D'autre part, il faut que la SNCF se redresse, qu'elle soit dynamique, qu'elle ait un véritable projet industriel et qu'elle ait une politique commerciale agressive. Elle peut le faire. Elle a une technologie qui est la meilleure dans le monde. Elle a des personnels qui sont remarquables. Donc, elle n'a à avoir aucun complexe. M. L. Le Floch-Prigent ayant été empêché de poursuivre son action pour des affaires qui n'ont rien à voir avec la SNCF, nous avons dû nommer un nouveau président. Nous avons choisi M. Gallois qui est un homme qui connaît bien l'entreprise, qui a été à la SNECMA et à l'Aérospatiale, qui connaît bien le dialogue social. Je suis persuadé qu'il va repartir de l'avant pour que la SNCF se redresse.

France Inter : Son cahier des charges, c'est toujours dialogue social, reconquête commerciale et continuité ?

B. Pons : Tout à fait.

France Inter : Votre politique en matière de sécurité routière, c'était priorité à l'information et à la prévention plutôt qu'à la répression. Est-ce que ça a vraiment porté ses fruits ?

B. Pons : Oui, tout à fait. Je suis contre la répression systématique et je suis pour la prévention, l'information et surtout, la responsabilité des conducteurs. En 1995, il y a eu 8 412 morts.

 

Date : vendredi 26 juillet 1996
Source : Europe 1 / Édition du soir

Europe 1 : Vous étiez hier à New York où vous avez pu rencontrer les familles des victimes. Comment s'est passée cette rencontre ?

A.-M. Idrac : A. Juppé m'avait demandé d'aller porter aux familles françaises la sympathie et la profonde solidarité du président de la République, du Gouvernement et je crois qu'on peut dire de chacun des Français, comme je l'avais fait d'ailleurs à Roissy le jour même de la catastrophe, huit jours avant.

Europe 1 : Ces familles étaient impatientes il y a quelques jours. Sont-elles plus apaisées maintenant ?

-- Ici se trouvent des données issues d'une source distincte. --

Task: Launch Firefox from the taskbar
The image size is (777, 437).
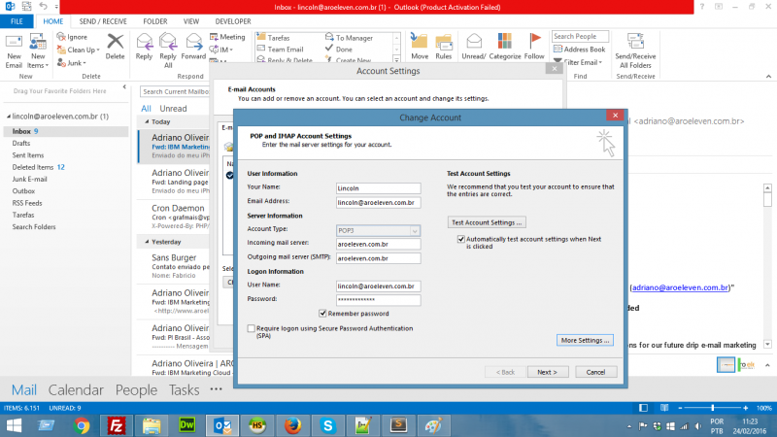Action: coord(291,424)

A.-M. Idrac : Écoutez, les familles sont bien sûr dans le chagrin et dans la peine de la perte d'un être cher et s'y ajoute une angoisse particulière dans ce cas-là qui est l'attente que l'on retrouve les corps et qu'on puisse les identifier. Elles sont très anxieuses d'être bien assurées que tous les moyens sont mis en œuvre pour cela et très anxieuses également de disposer d'informations claires et cohérentes. Je crois que c'est le cas et en particulier la visite que le Président Clinton a fait sur place m'a paru apporter des éléments très, très apaisants sur le fait que tous les moyens étaient mis en œuvre pour retrouver les corps.

Europe 1 : Vous avez eu des contacts avec les enquêteurs du FBI, avec les responsables de l'aviation civile. Que vous ont-ils appris sur l'enquête ?

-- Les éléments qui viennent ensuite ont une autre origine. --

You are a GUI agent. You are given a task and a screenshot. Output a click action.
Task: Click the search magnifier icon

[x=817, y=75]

A.-M. Idrac : J'ai rencontré effectivement les responsables du FBI ainsi que de ce qu'on appelle le NTSB qui est le bureau enquête-accident des Américains. J'ai constaté qu'ils sont en recherche et que comme il vient de l'être dit par votre correspondante à New York, beaucoup d'éléments doivent être encore analysés très finement pour connaitre les causes de cet accident. Mais il faut savoir qu'aujourd'hui, la priorité est donnée, en terme de moyens, à la recherche des corps comme le souhaitent – à juste titre – les familles.

Europe 1 : L'hypothèse de l'accident tient toujours à votre avis ?

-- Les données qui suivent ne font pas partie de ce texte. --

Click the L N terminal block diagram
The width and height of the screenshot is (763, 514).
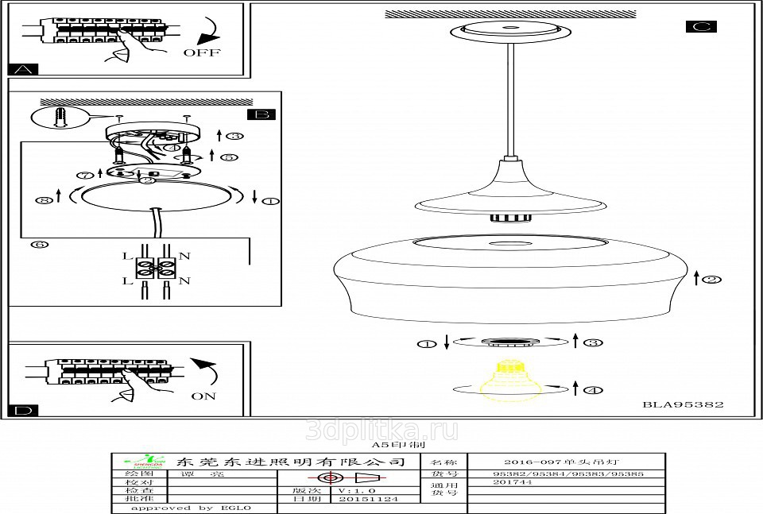156,269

A.-M. Idrac : Dans les conversations que j'ai eues avec les autorités américaines, elles n'excluent aucune des hypothèses même s'il est vrai que ce que l'on a entendu sur la première boîte noire – celle sur laquelle il y a les voix et les bruits – semble réduire la probabilité que ce soit un accident.

Europe 1 : Les enquêteurs américains ne vous semblent-ils pas trop prudents ou timorés dans l'enquête ?

A.-M. Idrac : Je n'ai pas eu ce sentiment. J'ai vraiment eu l'impression qu'ils procédaient de manière très professionnelle, très méthodique, mais, il faut bien le dire, sur la base d'indications qui sont pour l'instant extrêmement partielles et fragmentaires.

Europe 1 : Faudra-t-il attendre la fin des Jeux Olympiques d'Atlanta pour connaître les résultats de l'enquête ?

A.-M. Idrac : Franchement je crois qu'il n'y a pas de rapport avec les Jeux Olympiques d'Atlanta. Je crois que la difficulté est très réelle et très sérieuse de disposer d'indications qui permettront d'aller plus loin dans la recherche des causes de cette catastrophe.